--- SOURCE TEXT Enclosed Below ---

Orange High School is a high school in the northern area of Orange County, North Carolina.

Students and faculty 
Founded in 1963, Orange High School educates over 1000 students in the northern half of Orange County–generally, the northern half of Hillsborough and all of the county north of I-85. It was the district's sole high school until Cedar Ridge High School opened in 2002 and the OCS Online Academy opened in 2021.

Like most high schools, Orange High serves grades 9 through 12 offering academic, co-curricular, career and technical, and extracurricular opportunities.

The faculty for the North Carolina school includes 79 licensed classroom teachers, four school counselors, 15 support & office staff, two associate principals, one principal, and 13 teachers for exceptional children. Nine of the teachers National Board Certified Teachers, and over 50 percent of staff hold master's degrees.

In Spring of 2007, it was announced that Jeff Dishmon would not be returning as principal of Orange High for the 2007–2008 school year, where he would be moved to a Central Office position.  Roy Winslow became principal, until January 2010 when it was announced that he would be moving to a school in Granville County. Stephen Scroggs, a former Chapel Hill-Carrboro City Schools Assistant Superintendent, was assigned the position of interim principal until a new principal was found. One of the assistant principals, Armond Hankins, was selected for the position, effective July 1, 2010. Hankins was demoted in 2012, and former Gravelly Hill Middle School principal Jason Johnson replaced him.

Athletics 

The Cross Country team has made it to state championships with both girls and boys for six consecutive years, starting in 2006.

In 2005 the wrestling team won the 3A state title. Orange won back to back state championships, winning both the Dual Meet and Individual titles in 2008 and 2009. Orange has won six individual state champions. The team won the duel-team state championships in 2011 and 2012.

The baseball team finished the 2008 season as 2A state champions with a record of 27–3.

2006 school shooting 

On August 30, 2006, former student 18-year-old Alvaro Rafael Castillo murdered his father, Rafael Castillo, and then drove the family minivan to Orange High School, where he set off a cherry bomb and then opened fire with a 9mm Hi-Point 995 Carbine and a sawed-off 12-gauge Mossberg 500 pump-action shotgun. When his carbine jammed he was apprehended by a deputy sheriff assigned to the school and a retired highway patrol officer who taught driver's education. Two students were injured in the attack, but none were killed.

--- End of Enclosed SOURCE TEXT ---
--- DATA RECORDS Enclosed Below ---

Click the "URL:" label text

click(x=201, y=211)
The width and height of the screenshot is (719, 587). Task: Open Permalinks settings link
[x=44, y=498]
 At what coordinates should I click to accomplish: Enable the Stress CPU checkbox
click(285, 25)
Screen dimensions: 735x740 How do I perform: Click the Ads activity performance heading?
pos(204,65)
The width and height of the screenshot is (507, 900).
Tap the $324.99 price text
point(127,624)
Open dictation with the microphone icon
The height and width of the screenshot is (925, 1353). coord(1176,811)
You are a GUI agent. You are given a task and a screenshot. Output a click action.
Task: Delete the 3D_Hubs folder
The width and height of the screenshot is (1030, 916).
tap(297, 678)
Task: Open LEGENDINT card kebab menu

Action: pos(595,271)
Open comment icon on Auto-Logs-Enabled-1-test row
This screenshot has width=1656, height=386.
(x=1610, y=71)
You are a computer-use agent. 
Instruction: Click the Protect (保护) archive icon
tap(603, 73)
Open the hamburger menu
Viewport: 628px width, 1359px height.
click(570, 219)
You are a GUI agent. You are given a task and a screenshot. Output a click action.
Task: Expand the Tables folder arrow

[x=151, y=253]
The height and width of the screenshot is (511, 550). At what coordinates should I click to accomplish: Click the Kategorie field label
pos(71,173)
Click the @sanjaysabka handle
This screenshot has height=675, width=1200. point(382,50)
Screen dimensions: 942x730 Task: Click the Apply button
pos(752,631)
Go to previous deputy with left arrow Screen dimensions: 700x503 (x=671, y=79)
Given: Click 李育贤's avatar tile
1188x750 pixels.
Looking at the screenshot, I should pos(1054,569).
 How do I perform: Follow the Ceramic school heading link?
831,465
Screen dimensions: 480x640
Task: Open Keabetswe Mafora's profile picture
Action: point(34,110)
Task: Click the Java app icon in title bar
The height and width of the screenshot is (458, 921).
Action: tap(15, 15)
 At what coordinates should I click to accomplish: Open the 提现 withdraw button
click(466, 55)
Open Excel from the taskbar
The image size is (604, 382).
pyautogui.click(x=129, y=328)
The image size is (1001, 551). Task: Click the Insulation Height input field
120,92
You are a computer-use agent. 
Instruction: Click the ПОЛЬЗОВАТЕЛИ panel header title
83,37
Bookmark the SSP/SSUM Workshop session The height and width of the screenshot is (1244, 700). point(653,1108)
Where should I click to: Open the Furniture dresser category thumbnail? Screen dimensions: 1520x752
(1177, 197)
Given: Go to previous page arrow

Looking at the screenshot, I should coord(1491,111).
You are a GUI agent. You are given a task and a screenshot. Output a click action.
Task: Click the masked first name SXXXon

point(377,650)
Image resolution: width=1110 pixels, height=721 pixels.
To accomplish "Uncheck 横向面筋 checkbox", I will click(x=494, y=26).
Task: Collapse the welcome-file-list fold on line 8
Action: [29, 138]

--- End of Enclosed DATA RECORDS ---

*TASK GOAL*
Answer these questions using the Orange High School text.
(a) In what year was the school founded?
(b) What record did the baseball team have in its 2008 season?
(c) How many school counselors are on the faculty?
The data has no connection to the Orange High School text.

*SOLUTION FOR THIS TASK*
(a) 1963
(b) 27–3
(c) Four